The module was introduced in 6d24556:
Author: Duncan Coutts <[email protected]>
Date: Wed Jan 28 18:11:15 2009 +0000
Add Distribution.Compat.CopyFile module
This is to work around the file permissions problems with the
standard System.Directory.copyFile function. When installing
files we do not want to copy permissions or attributes from the
source files. On unix we want to use specific permissions and
on windows we want to inherit default permissions. On unix:
copyOrdinaryFile sets the permissions to -rw-r--r--
copyExecutableFile sets the permissions to -rwxr-xr-x
At that point the implementation was the same both for Unix and Windows: just open file handles and copy data manually block by block. Indeed no inheritance of permissions or attributes happens, which differs from System.Directory.copyFile (it copies user, group and permission bits).

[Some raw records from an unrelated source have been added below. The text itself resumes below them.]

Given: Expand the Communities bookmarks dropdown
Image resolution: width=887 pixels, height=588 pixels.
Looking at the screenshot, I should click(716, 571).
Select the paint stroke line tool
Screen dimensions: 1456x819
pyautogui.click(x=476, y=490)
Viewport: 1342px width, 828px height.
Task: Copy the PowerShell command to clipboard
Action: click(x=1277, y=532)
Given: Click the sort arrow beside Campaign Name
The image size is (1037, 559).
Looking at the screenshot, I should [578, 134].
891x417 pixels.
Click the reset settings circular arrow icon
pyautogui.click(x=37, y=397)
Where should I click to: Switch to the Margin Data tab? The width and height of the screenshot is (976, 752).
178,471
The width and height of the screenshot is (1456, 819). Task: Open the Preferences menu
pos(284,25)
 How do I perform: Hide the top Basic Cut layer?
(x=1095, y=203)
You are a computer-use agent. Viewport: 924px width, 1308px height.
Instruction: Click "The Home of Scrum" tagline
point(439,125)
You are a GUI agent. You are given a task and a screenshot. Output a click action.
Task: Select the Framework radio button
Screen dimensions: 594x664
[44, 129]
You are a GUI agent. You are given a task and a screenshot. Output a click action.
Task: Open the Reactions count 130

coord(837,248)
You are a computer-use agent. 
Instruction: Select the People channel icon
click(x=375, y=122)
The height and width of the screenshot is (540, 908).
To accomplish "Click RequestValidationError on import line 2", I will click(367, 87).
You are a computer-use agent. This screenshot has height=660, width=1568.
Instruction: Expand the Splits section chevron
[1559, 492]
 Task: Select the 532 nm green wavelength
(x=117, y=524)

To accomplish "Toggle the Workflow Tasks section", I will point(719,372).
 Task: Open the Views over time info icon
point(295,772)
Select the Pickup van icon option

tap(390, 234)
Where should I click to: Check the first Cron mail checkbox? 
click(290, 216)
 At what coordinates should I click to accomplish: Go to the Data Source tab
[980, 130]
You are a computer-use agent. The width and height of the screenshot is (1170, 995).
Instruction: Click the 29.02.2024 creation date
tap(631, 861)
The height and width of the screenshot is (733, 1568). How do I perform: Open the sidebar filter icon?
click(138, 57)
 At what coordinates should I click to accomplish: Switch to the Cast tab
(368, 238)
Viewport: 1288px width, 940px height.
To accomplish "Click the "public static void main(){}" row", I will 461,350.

I’m not sure what’s the harm with copying this metadata though that it justifies rolling out a manual implementation?.. I’d imagine we can copy it and then adjust permissions bits as we see fit?.. CC @dcoutts
The plot thickens though, because of d8b6a24
Author: Tamar Christina <[email protected]>
Date: Mon Dec 25 17:49:13 2017 +0000
Cabal: Add support on Windows for copying to long paths.
At this point Distribution.Compat.CopyFile.copyFile gained a Windows-specific implementation, capable to deal with longer file paths. The thing is however that Win32 API call Win32.copyFile copies as much metadata as possible, including not only owners and permissions, but also, say, creation / modification times. (This is the same call as used by System.Directory.copyFileWithMetadata) This seems to be very much opposite to the original intention of Distribution.Compat.CopyFile.copyFile. Yet no one complained in the past 9 years, so it’s probably not a real concern?..
I’m tempted for the sake of simplicity to follow the same pattern on Unix: copy files using System.Directory.copyFile and adjust permissions later. Are there any tangible downsides to it?